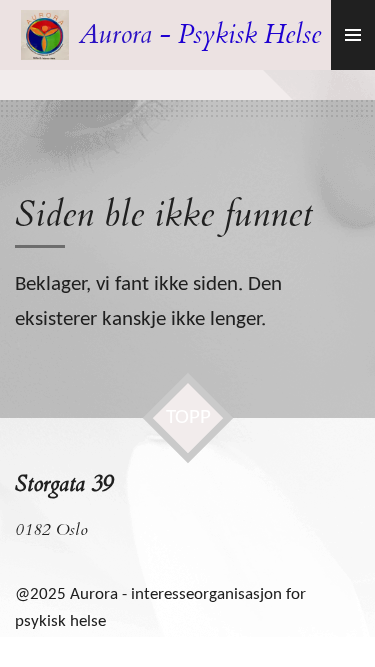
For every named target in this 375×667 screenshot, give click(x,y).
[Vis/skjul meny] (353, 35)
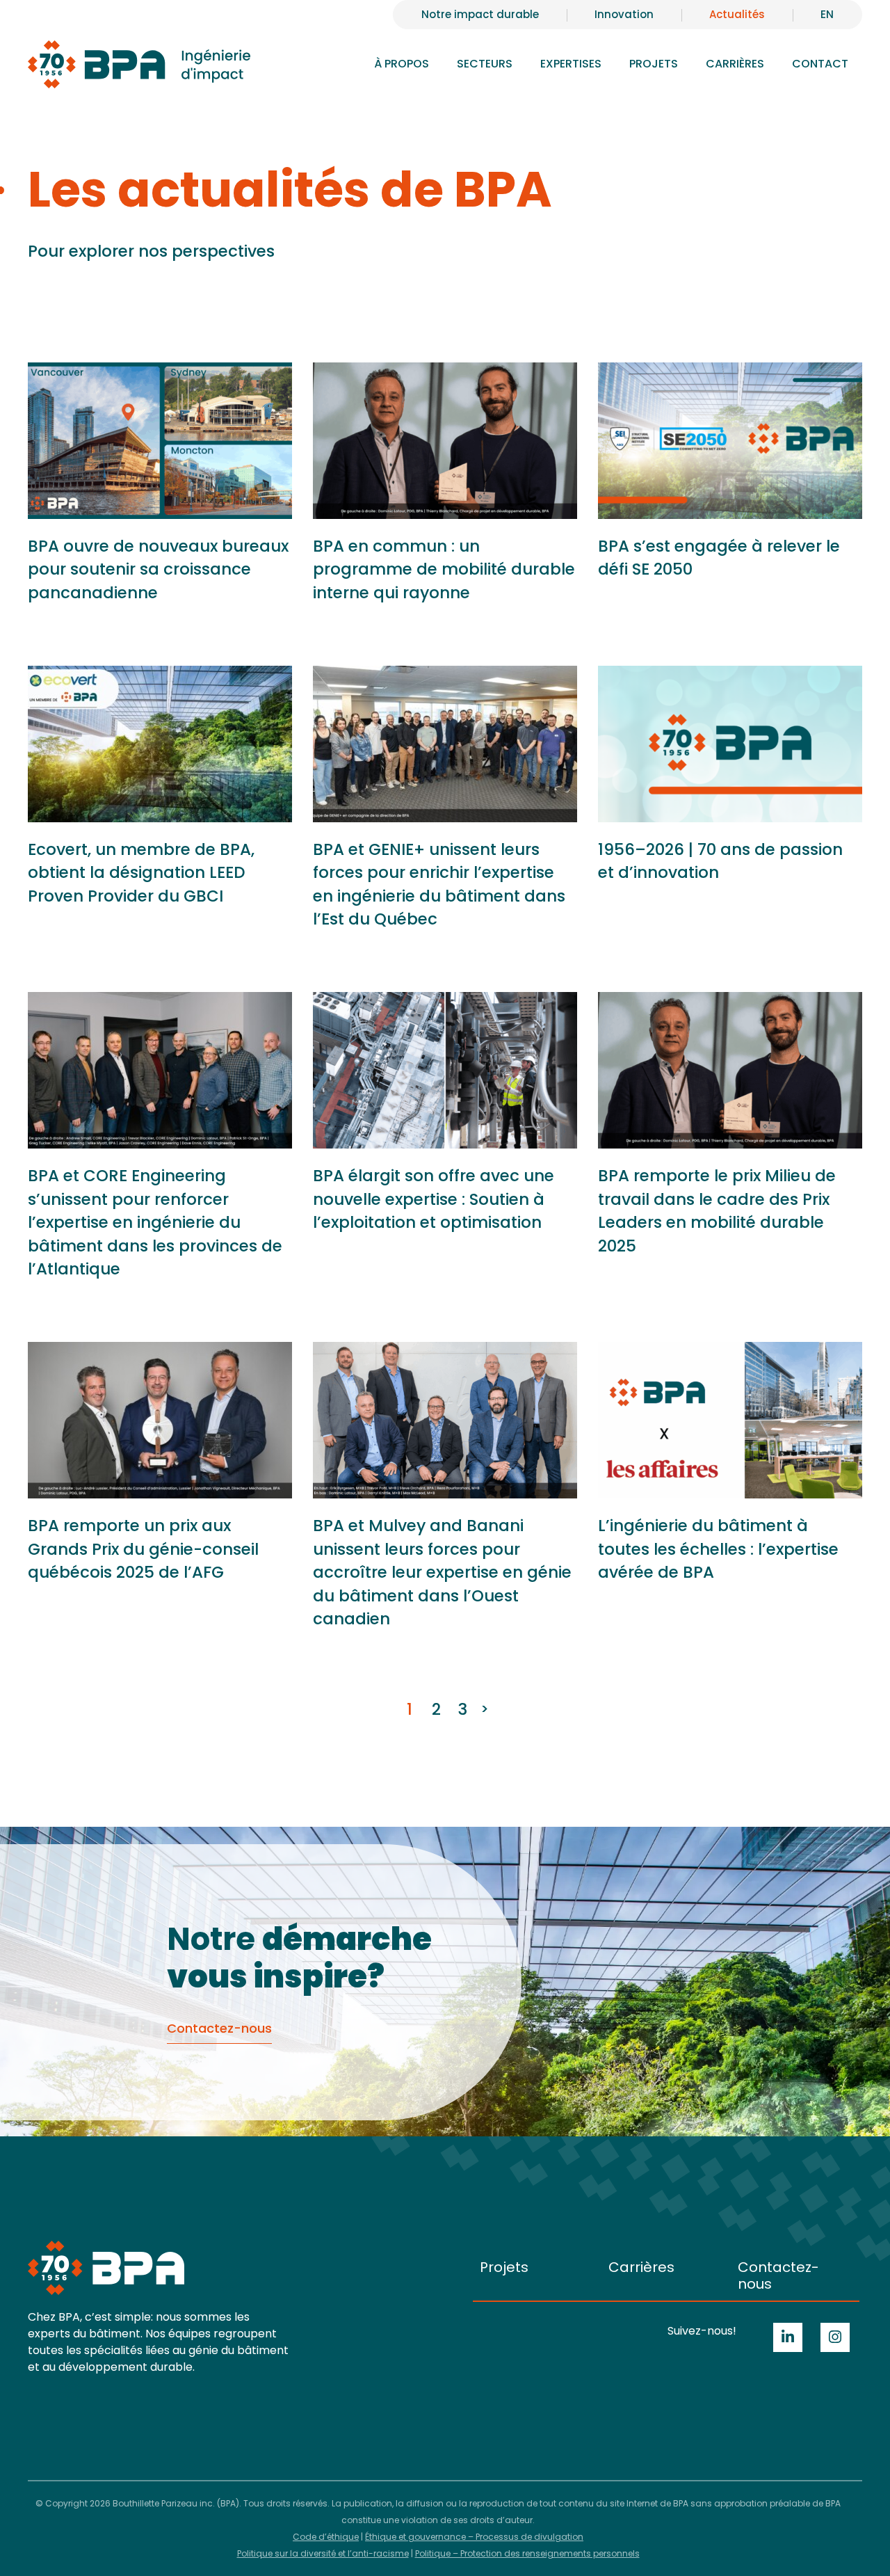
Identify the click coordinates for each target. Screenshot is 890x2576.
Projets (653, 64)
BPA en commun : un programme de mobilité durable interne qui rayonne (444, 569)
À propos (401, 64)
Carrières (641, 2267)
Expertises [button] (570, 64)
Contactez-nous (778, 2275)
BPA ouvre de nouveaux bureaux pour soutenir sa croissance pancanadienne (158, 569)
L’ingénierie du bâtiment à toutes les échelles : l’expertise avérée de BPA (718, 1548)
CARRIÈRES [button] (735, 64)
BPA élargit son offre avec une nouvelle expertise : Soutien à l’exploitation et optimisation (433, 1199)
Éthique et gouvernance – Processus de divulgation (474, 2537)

_____

**WHAT TO PRODUCE:**
What must be returned is the line with "Carrières (641, 2267)" plus every line after it to the end of the entries, exactly as they appear.

**ANSWER TO THIS EXERCISE:**
Carrières (641, 2267)
Expertises [button] (570, 64)
Contactez-nous (778, 2275)
BPA ouvre de nouveaux bureaux pour soutenir sa croissance pancanadienne (158, 569)
L’ingénierie du bâtiment à toutes les échelles : l’expertise avérée de BPA (718, 1548)
CARRIÈRES [button] (735, 64)
BPA élargit son offre avec une nouvelle expertise : Soutien à l’exploitation et optimisation (433, 1199)
Éthique et gouvernance – Processus de divulgation (474, 2537)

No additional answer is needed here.